**What to work on:** Find the line in the entries below that contains "Click the blue verified badge". Repeat it exactly, and every line after it through the line that contains "The width and".

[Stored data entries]
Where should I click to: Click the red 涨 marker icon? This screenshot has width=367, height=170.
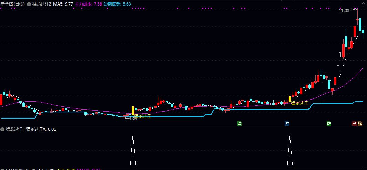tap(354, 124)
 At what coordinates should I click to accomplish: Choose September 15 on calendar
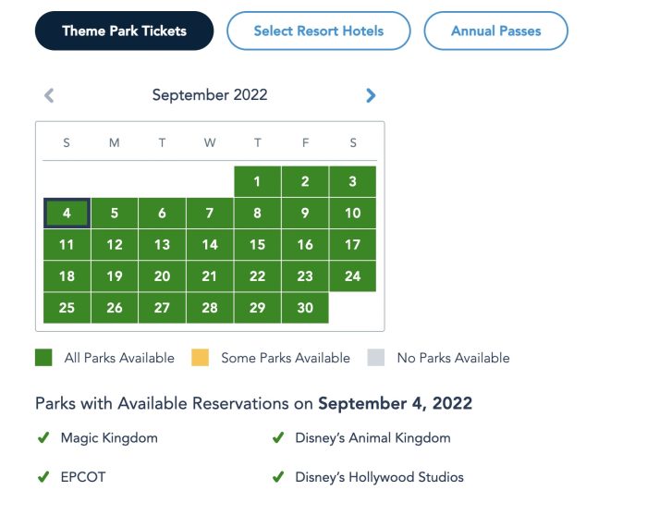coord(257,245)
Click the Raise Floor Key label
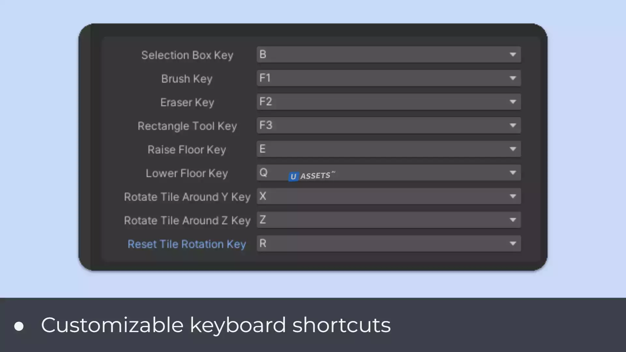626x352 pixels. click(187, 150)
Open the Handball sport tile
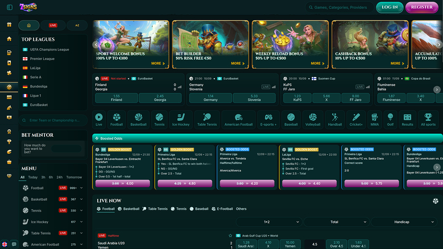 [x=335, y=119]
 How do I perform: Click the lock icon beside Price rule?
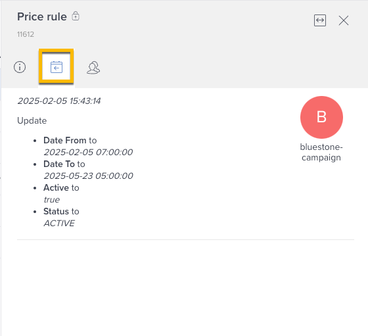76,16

==

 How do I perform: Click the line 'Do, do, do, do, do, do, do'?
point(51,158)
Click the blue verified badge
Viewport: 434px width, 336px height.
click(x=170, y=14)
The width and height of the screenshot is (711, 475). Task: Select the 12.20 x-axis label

* * *

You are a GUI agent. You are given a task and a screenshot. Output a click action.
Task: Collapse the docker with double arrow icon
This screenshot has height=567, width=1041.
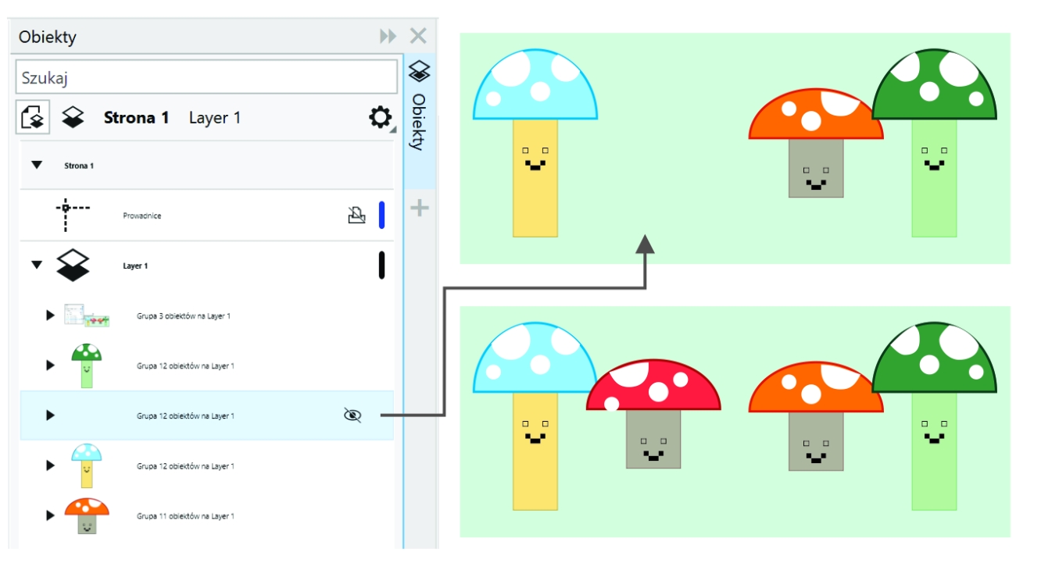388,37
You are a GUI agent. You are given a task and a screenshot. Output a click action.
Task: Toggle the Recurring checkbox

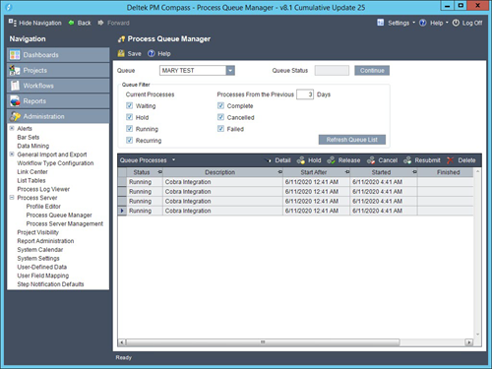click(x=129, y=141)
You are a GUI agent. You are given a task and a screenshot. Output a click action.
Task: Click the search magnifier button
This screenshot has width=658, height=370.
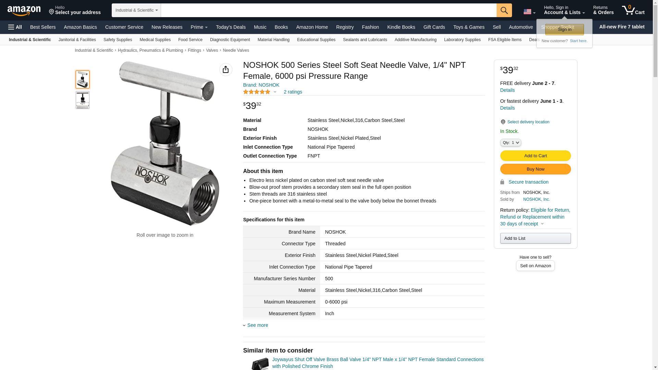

**Written response:**
Click the blue verified badge
Viewport: 434px width, 336px height.
click(x=170, y=14)
The width and height of the screenshot is (711, 475). Task: Select the 12.20 x-axis label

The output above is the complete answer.